持ち物も彼氏まで欲しがった私が、幼馴染を失って初めて知った本当の願い
彼女と同じなら、間違いない気がした
物心ついた頃から、私はいつも幼馴染の隣にいました。彼女は持ち物の選び方も、店の選び方も、私よりずっと上手です。だから彼女と同じものを持っていれば間違いない、そう思っていました。
彼女が新しいバッグを買えば、私も同じものを探します。気に入った店があると聞けば、私も通うようになりました。チャットで「それどこで買ったの?私も欲しい」と何度も送りました。本当は、同じものを持つことで、彼女とまだつながっていられる気がしていただけなのかもしれません。
○○ちゃんの彼氏もマネしていい?
彼女に恋人ができたと知ったとき、私は取り残されたような心地になりました。これまで彼女のいちばん近くにいたのは私だったのに、その場所を知らない人に明け渡す気がしたのです。彼の話を聞きたがったのも、本当は彼が気になったからではありません。
ある日、私はこらえきれずにチャットでこう送ってしまいました。「○○ちゃんの彼氏もマネしていい?」。すぐに、「それはさすがにやめてほしい。彼氏は持ち物じゃないでしょ」と返ってきます。その通りでした。だから私は「冗談だってば。でも○○ちゃんが持ってるものって、なんか欲しくなっちゃうな」と、ごまかしました。
追いつけなくなった背中
しばらくして、彼女が地元を離れると聞きました。都心で働き始め、見たこともない世界へどんどん進んでいきます。私はもう、同じバッグを買うことも、同じ店に通うこともできません。彼女が選ぶ暮らしは、真似をしてどうにかなるものではなかったのです。遠ざかっていく背中を見ながら、私はようやく気づきました。私が欲しかったのは、彼女の持ち物でも恋人でもなく、彼女の隣にいられる自分自身だったのだと。
そして...
それから私は、誰の真似もしなくなりました。自分が何を好きなのかを、少しずつ自分で選ぶようになったのです。ずいぶん経って、私は彼女に一通のメッセージを送りました。もう誰の真似もしていないこと、そして最後に一行だけ、こう書きました。「あなたの真似をしていたのは、あなたが羨ましかったからじゃないの」。本当に伝えたかったのは、その先の言葉でした。置いていかれるのが怖くて、あなたにしがみついていた、と。
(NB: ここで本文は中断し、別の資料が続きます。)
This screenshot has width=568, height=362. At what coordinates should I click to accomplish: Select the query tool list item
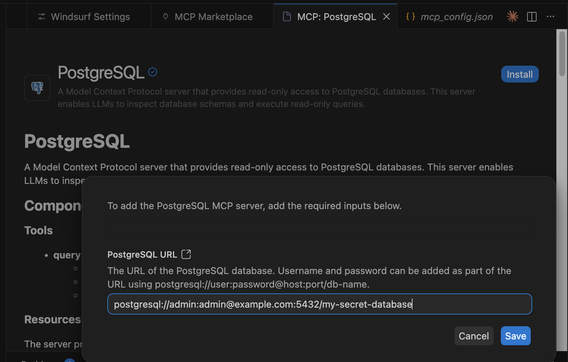pos(67,255)
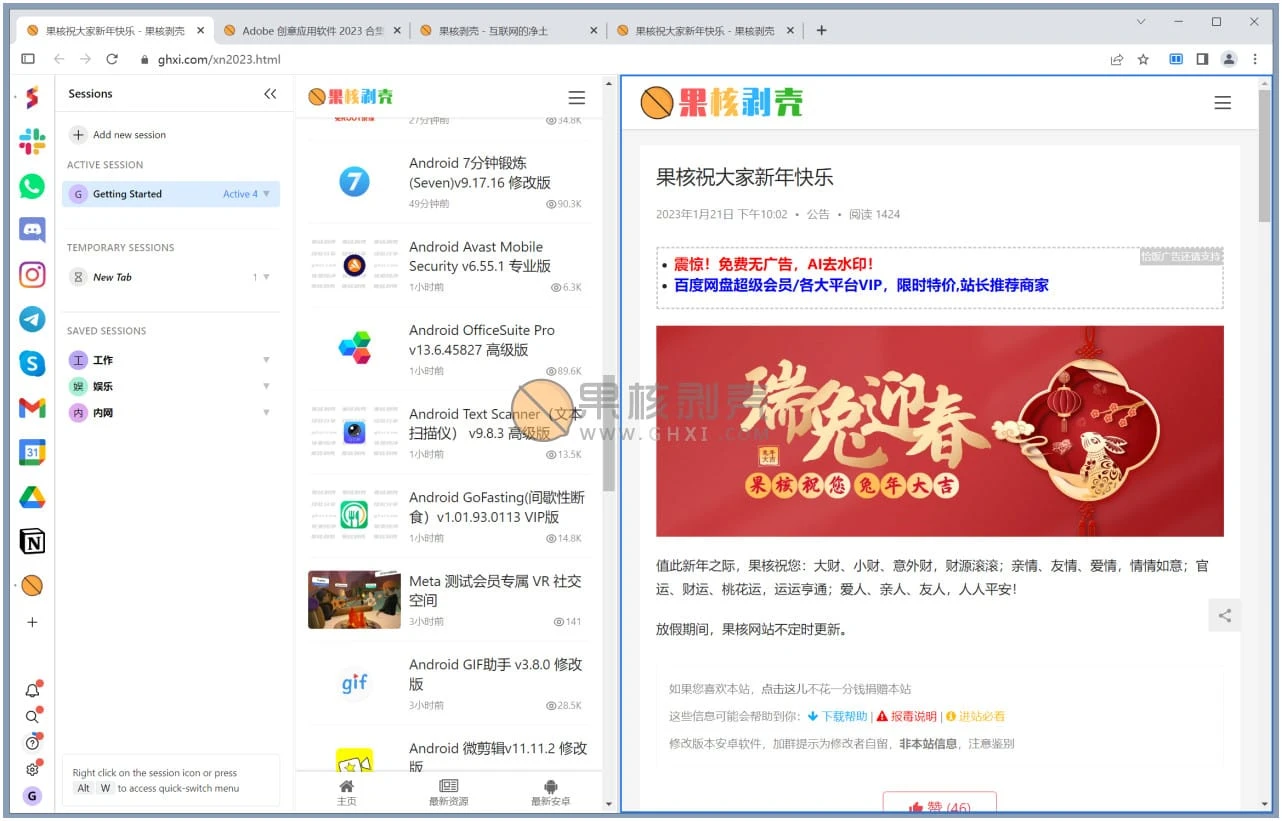The width and height of the screenshot is (1282, 821).
Task: Open the Active 4 dropdown for Getting Started
Action: pos(243,193)
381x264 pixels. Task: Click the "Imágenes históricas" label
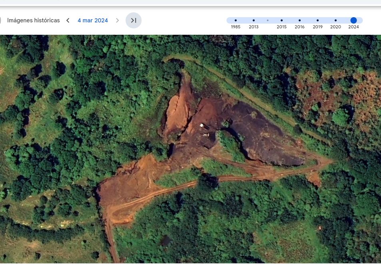pos(34,20)
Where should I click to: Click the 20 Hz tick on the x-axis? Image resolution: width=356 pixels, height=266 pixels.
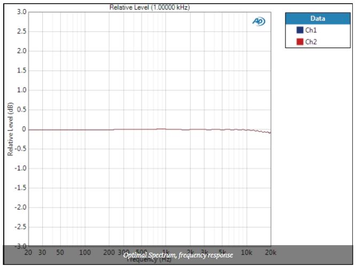pos(28,252)
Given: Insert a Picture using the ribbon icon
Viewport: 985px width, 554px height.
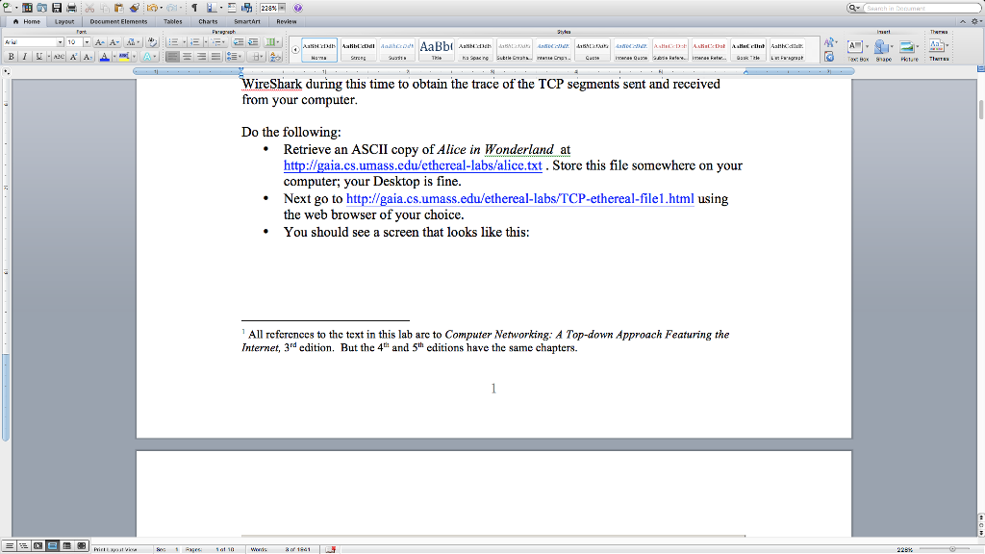Looking at the screenshot, I should pos(906,46).
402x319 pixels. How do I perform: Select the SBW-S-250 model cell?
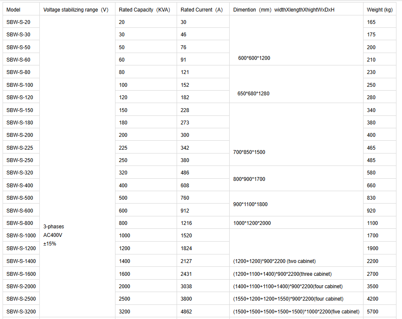(x=21, y=160)
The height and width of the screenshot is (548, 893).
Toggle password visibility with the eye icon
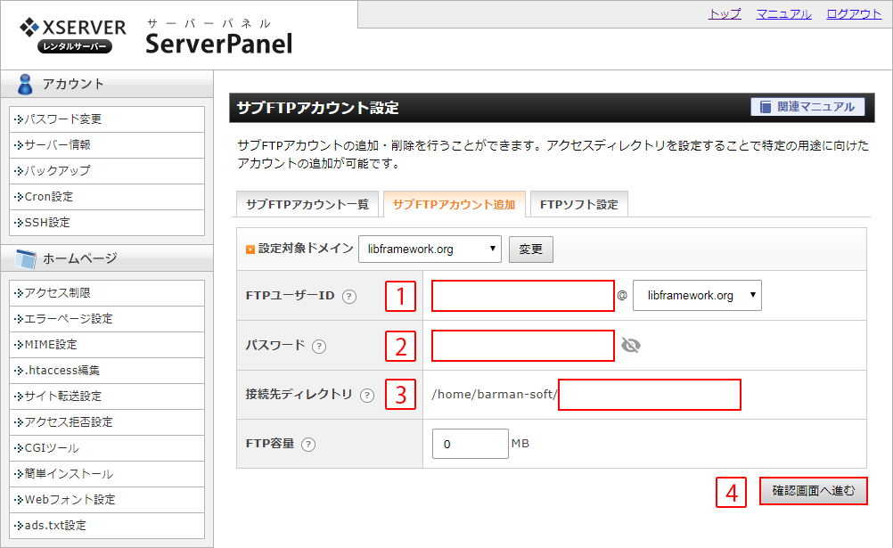click(x=630, y=346)
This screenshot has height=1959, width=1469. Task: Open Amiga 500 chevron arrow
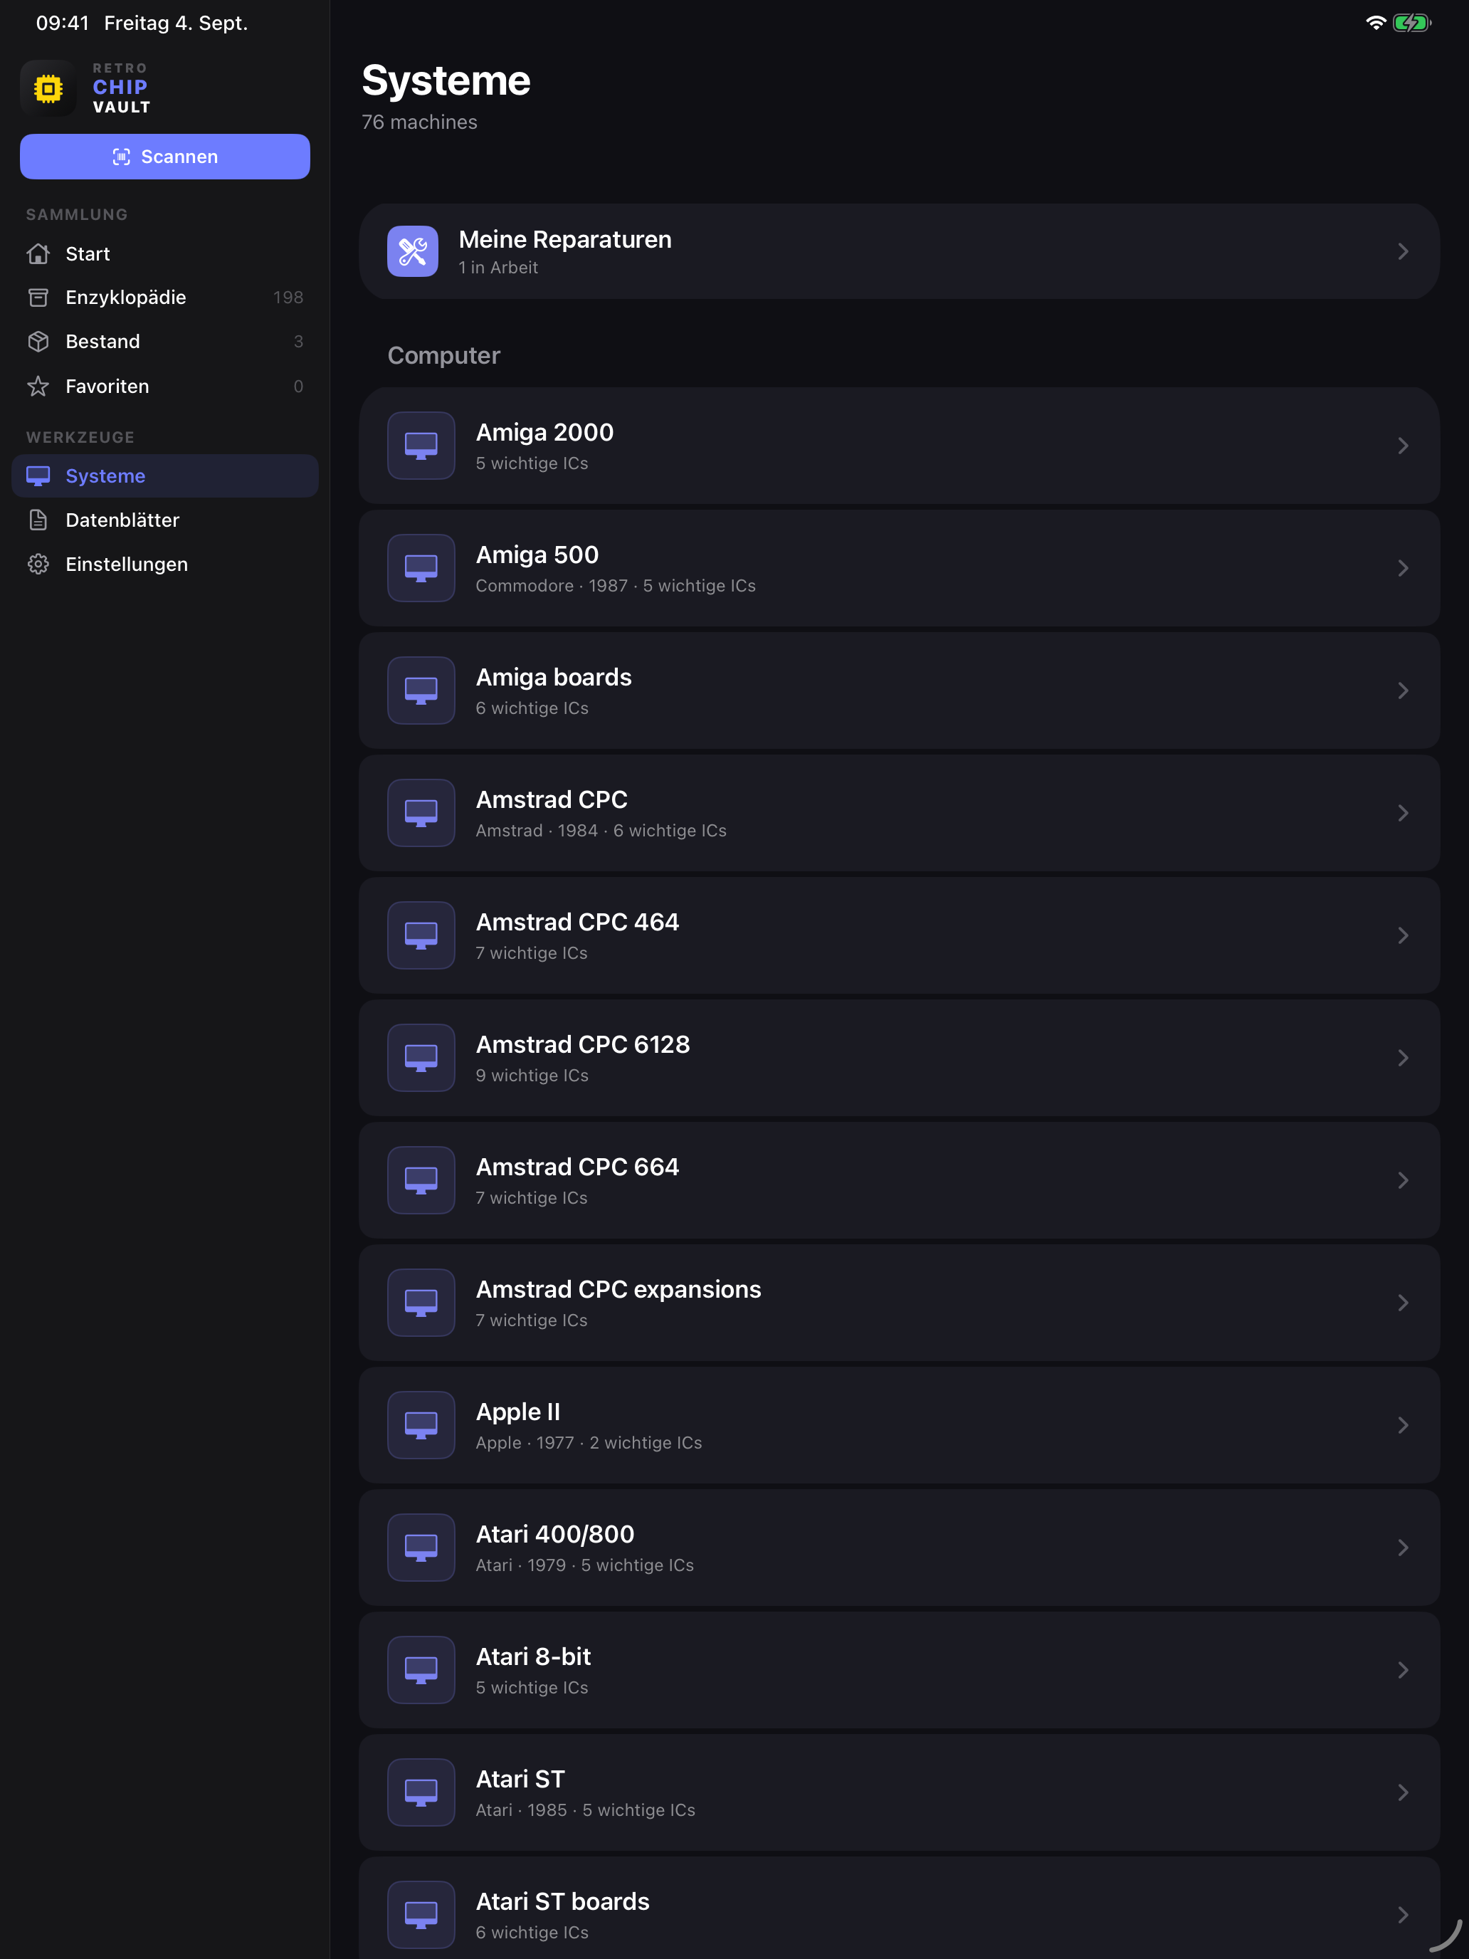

けれど、その一行だけは、どうしても打てませんでした。
彼女を困らせ続けた私が、最後まで自分の本心をちゃんと伝えられなかった。それが、今も消えない後悔として残っています。
(30代女性・パート)
本記事は、ハウコレ読者への独自アンケートに寄せられた実体験をもとに制作していますが、個人が特定されないよう、一部設定を変更しています。